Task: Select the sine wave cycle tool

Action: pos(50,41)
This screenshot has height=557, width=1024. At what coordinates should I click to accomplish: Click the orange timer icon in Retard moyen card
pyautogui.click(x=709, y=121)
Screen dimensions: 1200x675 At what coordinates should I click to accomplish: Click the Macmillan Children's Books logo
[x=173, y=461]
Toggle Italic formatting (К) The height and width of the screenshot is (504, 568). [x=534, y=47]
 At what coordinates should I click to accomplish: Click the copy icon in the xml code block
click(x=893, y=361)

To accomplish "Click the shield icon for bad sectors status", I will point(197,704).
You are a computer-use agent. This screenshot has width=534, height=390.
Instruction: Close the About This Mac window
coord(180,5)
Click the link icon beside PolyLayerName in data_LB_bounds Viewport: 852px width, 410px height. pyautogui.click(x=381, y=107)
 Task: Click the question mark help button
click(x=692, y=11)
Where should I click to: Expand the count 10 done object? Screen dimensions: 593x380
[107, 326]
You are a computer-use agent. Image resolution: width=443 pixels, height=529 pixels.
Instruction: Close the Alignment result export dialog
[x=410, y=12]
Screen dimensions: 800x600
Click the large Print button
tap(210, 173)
******
→ EXERCISE AIM
Repeat exactly the lines from the line containing "Toggle Italic formatting" through the end of the listing above; both boundary lines are part of the output.

→ RESPONSE TO THE TASK
Toggle Italic formatting (К) The height and width of the screenshot is (504, 568). [x=534, y=47]
 At what coordinates should I click to accomplish: Click the copy icon in the xml code block
click(x=893, y=361)

To accomplish "Click the shield icon for bad sectors status", I will point(197,704).
You are a computer-use agent. This screenshot has width=534, height=390.
Instruction: Close the About This Mac window
coord(180,5)
Click the link icon beside PolyLayerName in data_LB_bounds Viewport: 852px width, 410px height. pyautogui.click(x=381, y=107)
 Task: Click the question mark help button
click(x=692, y=11)
Where should I click to: Expand the count 10 done object? Screen dimensions: 593x380
[107, 326]
You are a computer-use agent. Image resolution: width=443 pixels, height=529 pixels.
Instruction: Close the Alignment result export dialog
[x=410, y=12]
Screen dimensions: 800x600
Click the large Print button
tap(210, 173)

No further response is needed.